[Opening Record excerpts section]
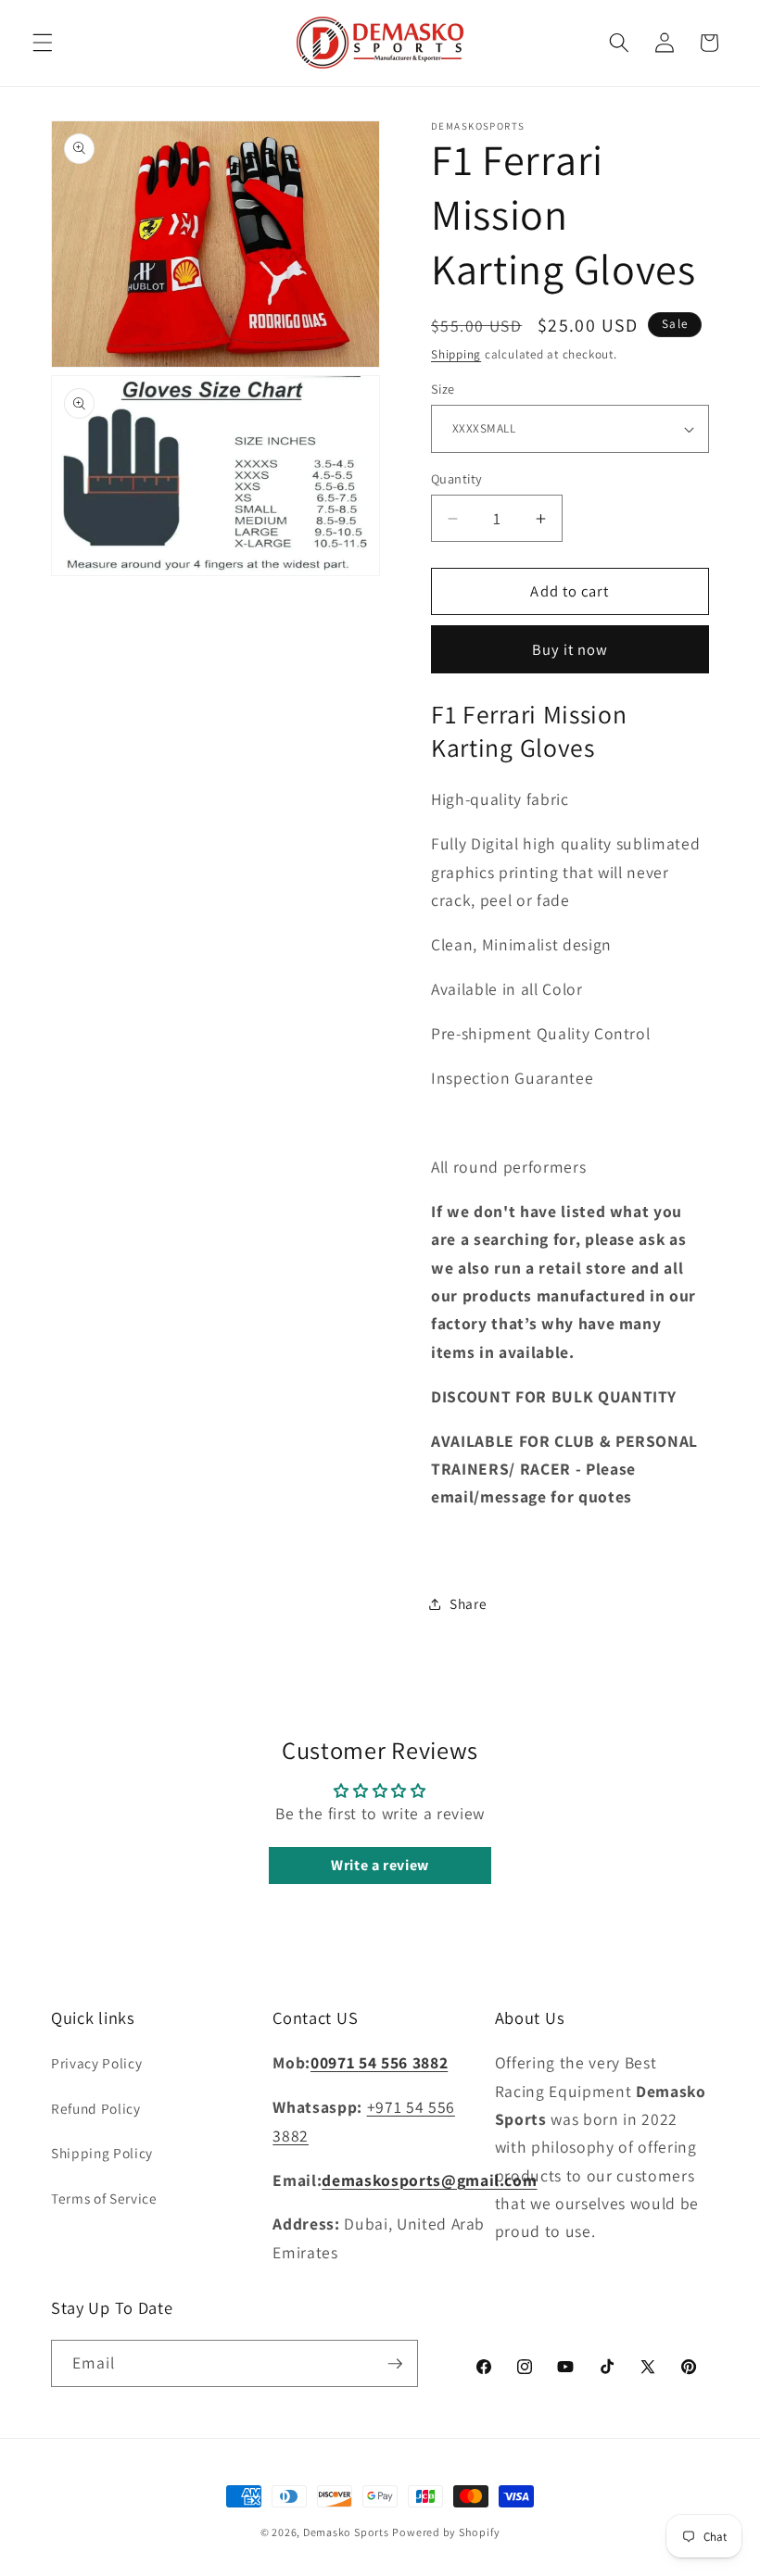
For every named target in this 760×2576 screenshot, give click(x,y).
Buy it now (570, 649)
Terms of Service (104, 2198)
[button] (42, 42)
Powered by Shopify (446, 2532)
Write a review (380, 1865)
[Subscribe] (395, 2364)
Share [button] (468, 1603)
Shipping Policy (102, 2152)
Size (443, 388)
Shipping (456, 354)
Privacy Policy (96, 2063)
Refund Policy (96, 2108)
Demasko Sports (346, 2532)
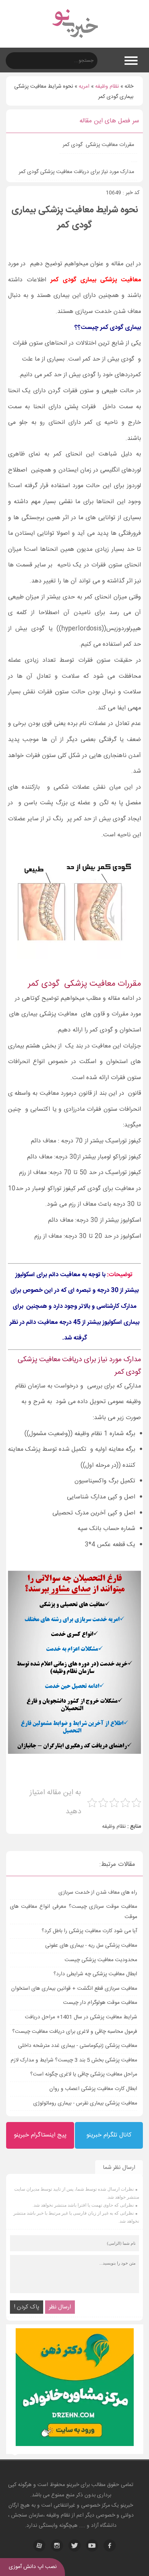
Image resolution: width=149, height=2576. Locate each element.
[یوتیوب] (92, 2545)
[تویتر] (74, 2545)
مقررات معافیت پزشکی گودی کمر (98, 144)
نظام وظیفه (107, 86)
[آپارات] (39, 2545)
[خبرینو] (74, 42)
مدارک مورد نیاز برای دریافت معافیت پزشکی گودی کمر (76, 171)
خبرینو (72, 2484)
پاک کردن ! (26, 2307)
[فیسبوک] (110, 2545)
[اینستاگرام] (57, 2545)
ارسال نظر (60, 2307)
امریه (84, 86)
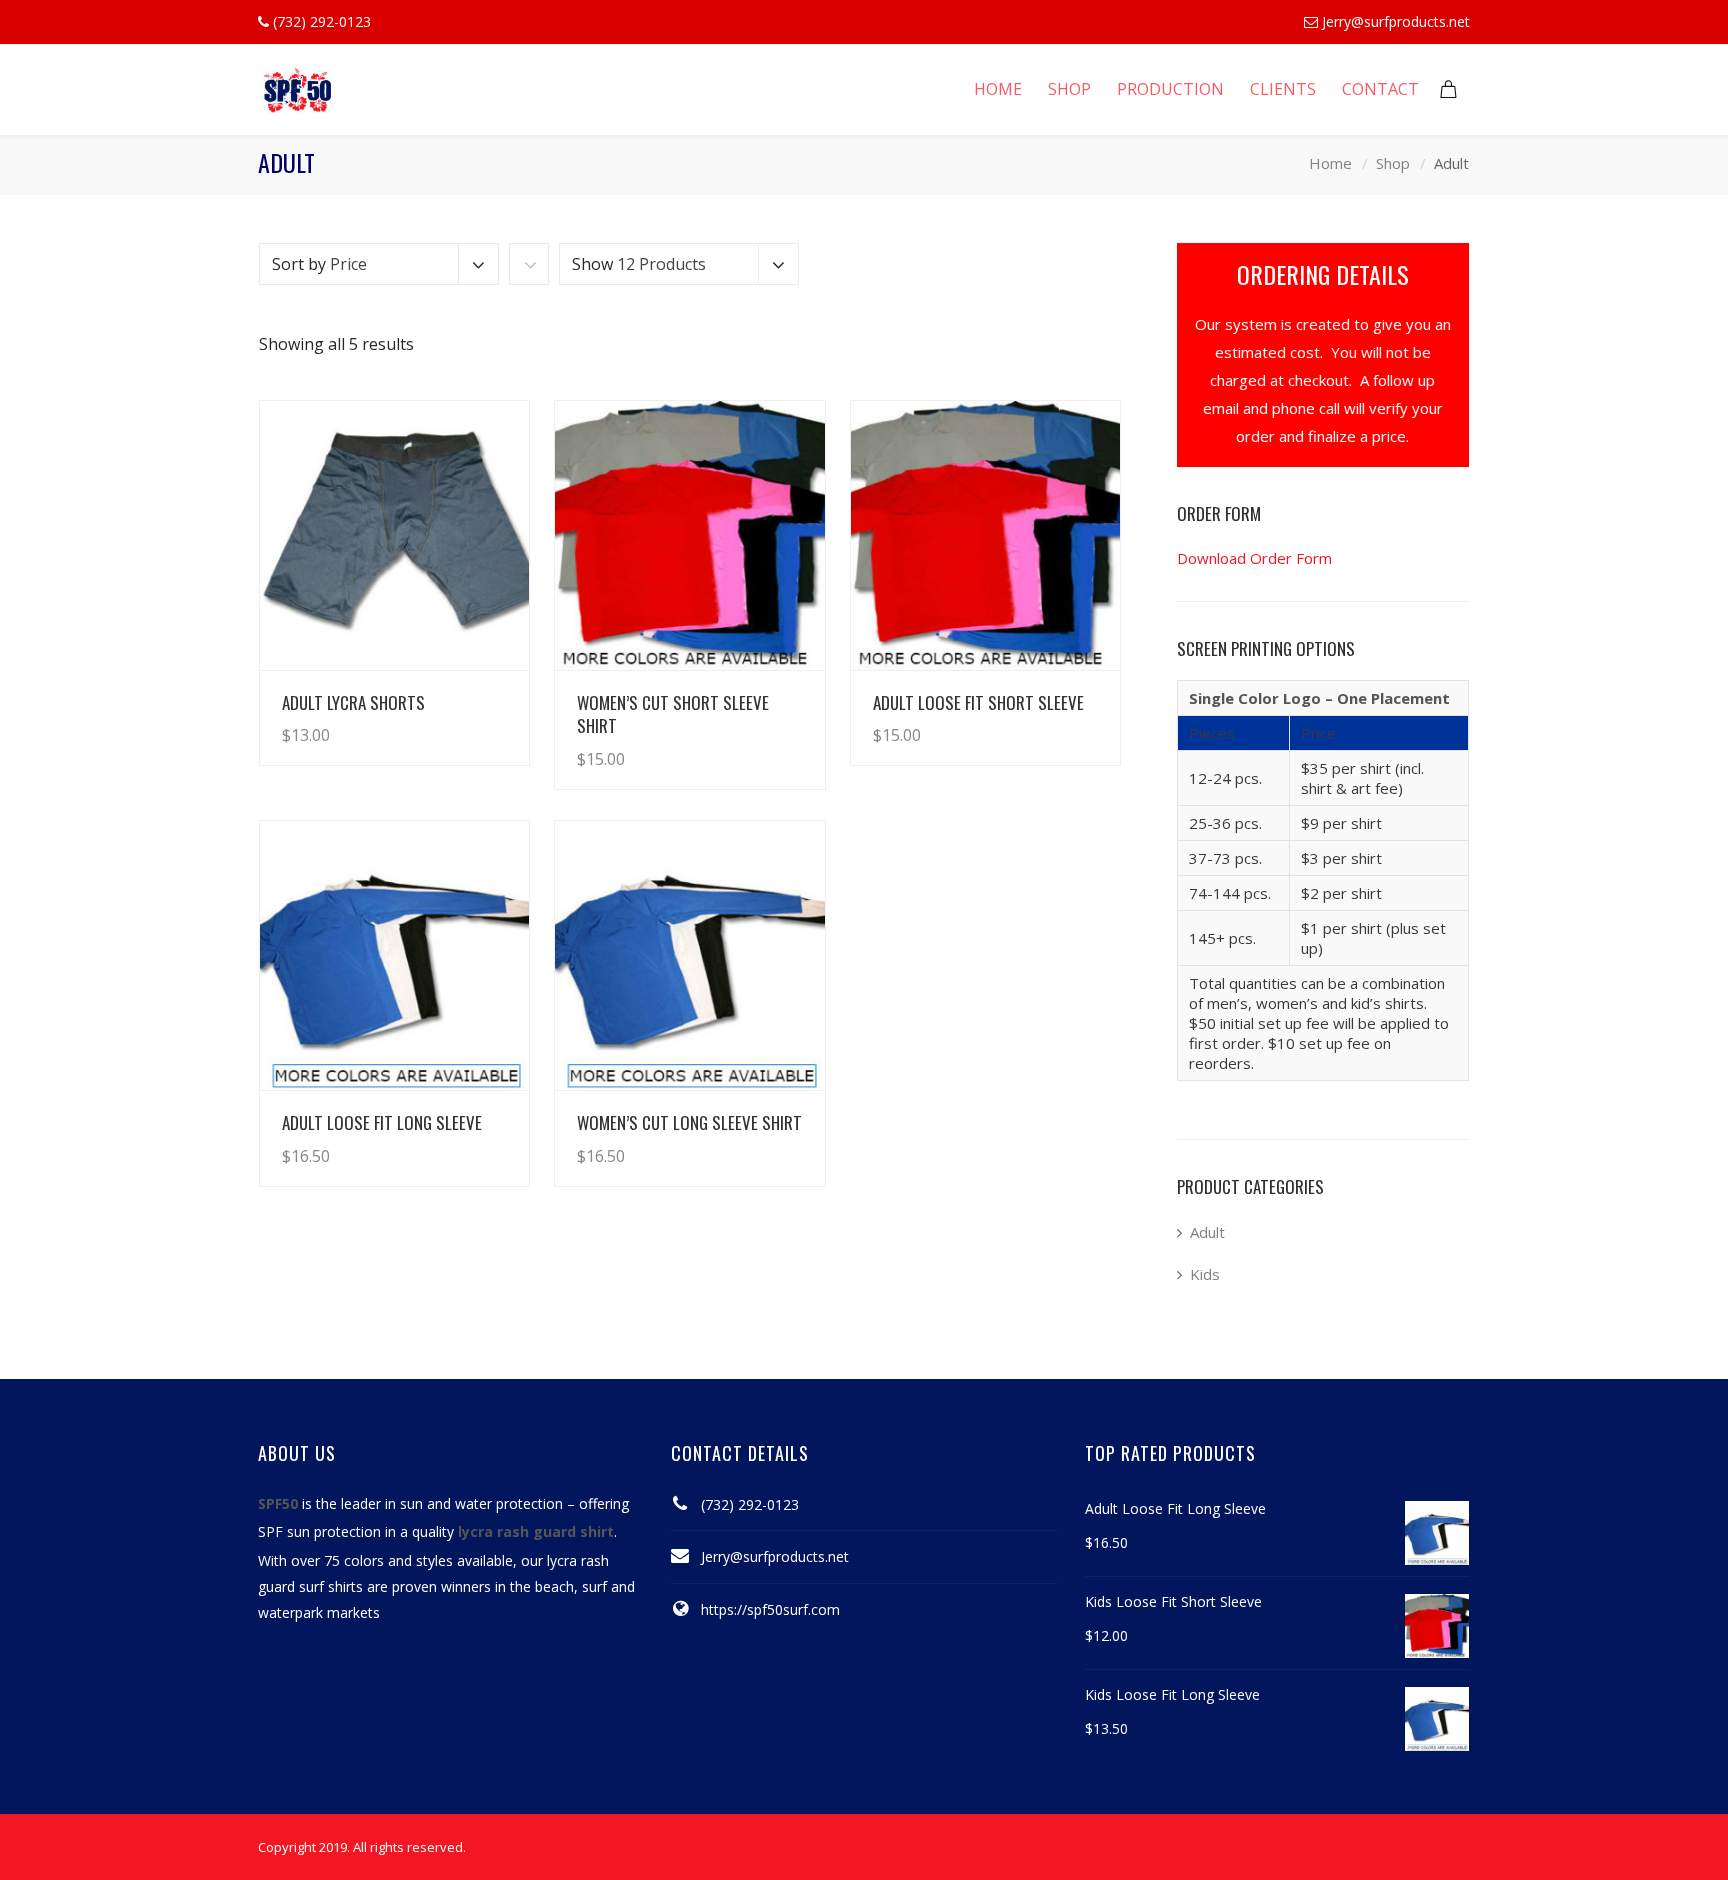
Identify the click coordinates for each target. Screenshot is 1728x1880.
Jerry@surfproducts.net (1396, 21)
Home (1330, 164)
[Closing Record excerpts section]
Problem description: Sift through the material above and copy each line that holds "معافیت".

Result of the exercise:
مقررات معافیت پزشکی گودی کمر (98, 144)
مدارک مورد نیاز برای دریافت معافیت پزشکی گودی کمر (76, 171)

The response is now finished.